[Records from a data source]
□ □ □

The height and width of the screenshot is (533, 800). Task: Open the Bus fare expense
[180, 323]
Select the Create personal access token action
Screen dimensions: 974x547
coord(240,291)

□ □ □

◆ **Task**
Return the entries above exactly as they were written.

◆ **Reply**
The height and width of the screenshot is (533, 800). Task: Open the Bus fare expense
[180, 323]
Select the Create personal access token action
Screen dimensions: 974x547
coord(240,291)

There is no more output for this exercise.